Inventore di avanguardie, oltre che grande poeta del Novecento portoghese, Fernando Pessoa – e con lui qualcuno dei suoi eteronimi, quella galassia di letterati e poeti che coabitavano nel suo «io» ma si manifestavano come «altri da sé» – ha coniato una serie di «ismi» nel tentativo di decifrare il suo tempo e di incarnare il Modernismo portoghese: Intersezionismo, Paulismo, Sensazionismo. È nota, poi, l’attrazione per lo spiritismo, che fin da ragazzo Pessoa praticò con la zia Anica, e quella per l’occultismo, che gli fece incontrare il famoso ed eccentrico Aleister Crowley; amicizia testimoniata anche da un lungo carteggio. «Tutto vale la pena, se l’anima non è angusta», scrisse in due versi di Mensagem (in Una sola moltitudine, vol. II), un poema intriso di patriottismo ed esoterismo (altri «ismi»!).

Era pressoché impossibile che Pessoa si lasciasse irretire dai progetti mortiferi del «dinosauro eccellentissimo»: così José Cardoso Pires chiamava Antonio de Oliveira Salazar, il grigio economista cattolico e ultraconservatore che nel breve volgere di un lustro traghettò il Portogallo in una viscida dittatura, che niente aveva da invidiare alle omologhe derive liberticide in voga in Europa e alle quali si ispirava.

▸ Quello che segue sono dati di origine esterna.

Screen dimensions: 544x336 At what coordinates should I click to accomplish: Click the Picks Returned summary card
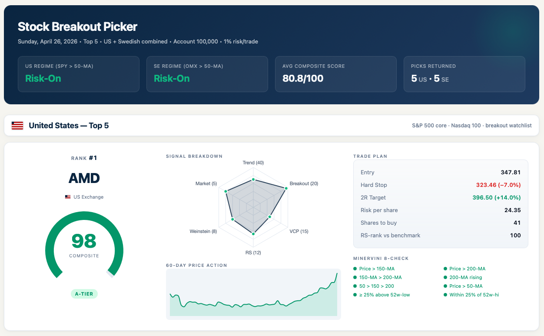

Diversamente da quanto una parte della critica ha cercato a più riprese di dimostrare, Pessoa, per il quale valeva la massima «Tutto per l’Umanità, niente per la Nazione», non solo non si fece affascinare dal tetro figuro che in un verso satirico definì un misto di «sale» e «iella» (Sal-azar, in portoghese) – destinato a rimanere soltanto «iella» quando il sale si fosse disciolto sotto la pioggia –, ma avvertì il dovere di reagire con numerosi interventi nei confronti di quell’apparato ideologico fascistoide che avrebbe funestato il Portogallo e i territori ultramarini di lingua portoghese fino alla pacifica Rivoluzione dei Garofani del 25 aprile 1974.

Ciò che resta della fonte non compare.